[Dataset excerpts]
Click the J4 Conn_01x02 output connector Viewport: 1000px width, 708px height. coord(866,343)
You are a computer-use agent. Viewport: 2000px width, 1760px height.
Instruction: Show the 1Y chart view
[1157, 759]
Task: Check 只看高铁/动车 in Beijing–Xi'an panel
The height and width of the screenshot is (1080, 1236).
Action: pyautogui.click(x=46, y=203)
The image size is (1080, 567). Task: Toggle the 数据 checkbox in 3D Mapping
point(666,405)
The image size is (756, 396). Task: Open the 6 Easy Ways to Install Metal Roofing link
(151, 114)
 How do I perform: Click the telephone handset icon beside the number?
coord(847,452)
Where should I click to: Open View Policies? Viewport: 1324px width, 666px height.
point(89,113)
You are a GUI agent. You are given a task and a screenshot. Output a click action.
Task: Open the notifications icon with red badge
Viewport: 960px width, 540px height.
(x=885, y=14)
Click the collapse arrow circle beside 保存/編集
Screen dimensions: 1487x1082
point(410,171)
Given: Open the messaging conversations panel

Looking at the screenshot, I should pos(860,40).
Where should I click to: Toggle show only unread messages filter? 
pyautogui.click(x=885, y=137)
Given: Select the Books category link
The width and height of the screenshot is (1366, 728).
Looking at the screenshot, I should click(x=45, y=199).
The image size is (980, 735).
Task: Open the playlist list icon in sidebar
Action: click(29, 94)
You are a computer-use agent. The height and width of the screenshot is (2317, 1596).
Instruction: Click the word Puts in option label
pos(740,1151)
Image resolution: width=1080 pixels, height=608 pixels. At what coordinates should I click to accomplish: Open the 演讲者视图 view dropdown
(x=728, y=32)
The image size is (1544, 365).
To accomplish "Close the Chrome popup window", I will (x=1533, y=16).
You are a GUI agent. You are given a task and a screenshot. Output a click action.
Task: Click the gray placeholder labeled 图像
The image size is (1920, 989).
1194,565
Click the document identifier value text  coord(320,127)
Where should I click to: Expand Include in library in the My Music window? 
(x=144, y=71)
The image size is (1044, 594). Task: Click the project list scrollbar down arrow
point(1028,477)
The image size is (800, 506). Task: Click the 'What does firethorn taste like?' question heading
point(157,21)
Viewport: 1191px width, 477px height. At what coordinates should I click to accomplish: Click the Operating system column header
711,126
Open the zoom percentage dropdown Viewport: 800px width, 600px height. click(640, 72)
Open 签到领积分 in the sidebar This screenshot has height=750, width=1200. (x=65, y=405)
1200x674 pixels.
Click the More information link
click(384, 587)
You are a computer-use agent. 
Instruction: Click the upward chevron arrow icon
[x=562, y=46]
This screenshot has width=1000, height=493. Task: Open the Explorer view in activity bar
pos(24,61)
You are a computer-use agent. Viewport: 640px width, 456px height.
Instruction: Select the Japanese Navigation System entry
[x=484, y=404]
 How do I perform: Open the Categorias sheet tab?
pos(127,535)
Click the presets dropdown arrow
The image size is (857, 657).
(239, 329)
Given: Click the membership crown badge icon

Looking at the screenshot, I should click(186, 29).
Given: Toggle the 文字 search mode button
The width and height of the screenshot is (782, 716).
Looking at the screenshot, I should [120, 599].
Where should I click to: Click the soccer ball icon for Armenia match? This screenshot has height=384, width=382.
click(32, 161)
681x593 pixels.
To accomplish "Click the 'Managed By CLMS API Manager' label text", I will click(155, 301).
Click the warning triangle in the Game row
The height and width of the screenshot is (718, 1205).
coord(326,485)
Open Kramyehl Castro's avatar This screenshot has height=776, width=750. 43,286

== What is needed ==
The lines sought are those in the data above that include the string "computer"; copy each one.

== Reply ==
You are a computer-use agent. Viewport: 2000px width, 1760px height.
You are a computer-use agent. The height and width of the screenshot is (2317, 1596).
You are a computer-use agent. 
You are a computer-use agent. Viewport: 640px width, 456px height.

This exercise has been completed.